In a strategic move underscored by an urgent online report, the Society of Indian Automobile Manufacturers (SIAM) has formally appealed to the Ministry of Heavy Industries for a reduction in the Goods and Services Tax (GST) on two-wheelers. This industry body has advocated for a more nuanced tax structure, differentiated by the fuel types powering these vehicles.
SIAM’s proposal calls for a substantial decrease in the base GST rate from the prevailing 28 percent to a more reasonable 18 percent. Moreover, the association has put forward a recommendation to further alleviate the tax burden on CNG and flex-fuel two-wheelers, suggesting a reduction to 12 percent. In an additional plea, SIAM has urged the ministry to abolish the 3 percent cess currently levied on all two-wheelers exceeding 350cc.
The overarching goal of this initiative is to enhance the affordability of two-wheelers for the Indian populace.

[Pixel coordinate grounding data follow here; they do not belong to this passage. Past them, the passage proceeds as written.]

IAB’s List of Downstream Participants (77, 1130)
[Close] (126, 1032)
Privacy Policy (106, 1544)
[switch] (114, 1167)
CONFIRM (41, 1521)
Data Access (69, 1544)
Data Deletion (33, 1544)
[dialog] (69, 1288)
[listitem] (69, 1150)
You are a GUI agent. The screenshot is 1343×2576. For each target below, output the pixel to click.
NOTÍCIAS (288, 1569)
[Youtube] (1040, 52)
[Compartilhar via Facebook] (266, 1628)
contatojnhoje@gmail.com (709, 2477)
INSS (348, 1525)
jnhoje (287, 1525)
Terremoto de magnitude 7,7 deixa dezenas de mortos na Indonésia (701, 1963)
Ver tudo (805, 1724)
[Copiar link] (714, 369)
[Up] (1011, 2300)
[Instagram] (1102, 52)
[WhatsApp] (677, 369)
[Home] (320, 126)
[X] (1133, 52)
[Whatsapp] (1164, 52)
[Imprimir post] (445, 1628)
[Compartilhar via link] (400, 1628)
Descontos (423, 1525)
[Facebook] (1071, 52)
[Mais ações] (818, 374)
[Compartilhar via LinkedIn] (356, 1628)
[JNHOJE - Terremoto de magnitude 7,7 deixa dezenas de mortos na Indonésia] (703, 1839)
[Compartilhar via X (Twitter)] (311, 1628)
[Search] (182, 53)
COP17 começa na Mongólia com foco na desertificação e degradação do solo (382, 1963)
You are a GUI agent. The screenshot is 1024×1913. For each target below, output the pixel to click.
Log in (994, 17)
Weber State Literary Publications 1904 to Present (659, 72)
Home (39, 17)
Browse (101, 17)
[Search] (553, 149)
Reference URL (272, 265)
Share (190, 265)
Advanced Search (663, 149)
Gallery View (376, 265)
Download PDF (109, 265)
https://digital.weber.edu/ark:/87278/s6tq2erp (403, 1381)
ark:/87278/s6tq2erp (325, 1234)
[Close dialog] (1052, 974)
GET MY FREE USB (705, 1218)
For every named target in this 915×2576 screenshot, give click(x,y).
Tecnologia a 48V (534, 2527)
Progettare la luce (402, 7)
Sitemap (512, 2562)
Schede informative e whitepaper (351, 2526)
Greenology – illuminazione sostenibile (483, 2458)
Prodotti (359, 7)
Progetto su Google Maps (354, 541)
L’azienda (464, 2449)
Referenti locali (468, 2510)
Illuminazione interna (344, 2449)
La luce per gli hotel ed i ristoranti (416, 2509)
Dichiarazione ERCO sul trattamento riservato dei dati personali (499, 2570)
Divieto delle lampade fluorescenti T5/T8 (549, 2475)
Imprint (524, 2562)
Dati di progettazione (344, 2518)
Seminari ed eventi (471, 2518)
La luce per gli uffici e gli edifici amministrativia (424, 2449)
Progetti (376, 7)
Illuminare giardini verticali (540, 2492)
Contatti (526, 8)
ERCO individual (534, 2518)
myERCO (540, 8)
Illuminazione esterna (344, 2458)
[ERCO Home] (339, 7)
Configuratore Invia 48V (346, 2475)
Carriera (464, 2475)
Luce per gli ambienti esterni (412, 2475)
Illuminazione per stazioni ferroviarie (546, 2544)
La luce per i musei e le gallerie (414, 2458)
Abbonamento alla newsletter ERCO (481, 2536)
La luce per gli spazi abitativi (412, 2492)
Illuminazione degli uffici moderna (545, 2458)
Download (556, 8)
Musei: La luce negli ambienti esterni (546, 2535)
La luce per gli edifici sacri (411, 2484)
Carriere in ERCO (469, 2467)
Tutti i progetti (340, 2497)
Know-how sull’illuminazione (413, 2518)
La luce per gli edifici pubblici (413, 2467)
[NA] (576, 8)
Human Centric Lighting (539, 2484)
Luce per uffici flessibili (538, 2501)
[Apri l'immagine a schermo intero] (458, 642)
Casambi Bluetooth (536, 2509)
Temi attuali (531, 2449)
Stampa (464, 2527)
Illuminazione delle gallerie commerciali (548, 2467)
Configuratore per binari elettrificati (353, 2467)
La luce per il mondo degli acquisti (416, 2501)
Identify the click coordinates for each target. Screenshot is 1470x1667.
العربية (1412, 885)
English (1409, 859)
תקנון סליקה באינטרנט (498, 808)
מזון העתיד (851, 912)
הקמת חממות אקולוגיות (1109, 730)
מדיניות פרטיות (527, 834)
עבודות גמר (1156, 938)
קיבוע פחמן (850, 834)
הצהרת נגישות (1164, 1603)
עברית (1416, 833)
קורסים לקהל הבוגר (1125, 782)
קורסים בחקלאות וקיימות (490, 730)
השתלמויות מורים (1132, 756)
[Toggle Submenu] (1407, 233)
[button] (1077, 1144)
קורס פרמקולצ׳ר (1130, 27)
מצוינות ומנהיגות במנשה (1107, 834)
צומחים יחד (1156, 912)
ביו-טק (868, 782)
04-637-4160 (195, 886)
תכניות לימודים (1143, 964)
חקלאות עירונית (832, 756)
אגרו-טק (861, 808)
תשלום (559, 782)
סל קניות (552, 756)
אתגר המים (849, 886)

The current market scenario, burdened by soaring prices due to stringent new safety and emission regulations, sees consumers grappling with an exorbitant 28 percent GST, along with road tax, insurance premiums, and a 3 percent cess on higher capacity bikes. This financial strain is particularly stark when compared to other developing nations like Indonesia and Thailand, where taxes hover around a mere 7-11 percent. Additionally, the high taxation on eco-friendly vehicles threatens to stymie the growth and adoption of electric vehicles (EVs), a critical component of sustainable transportation.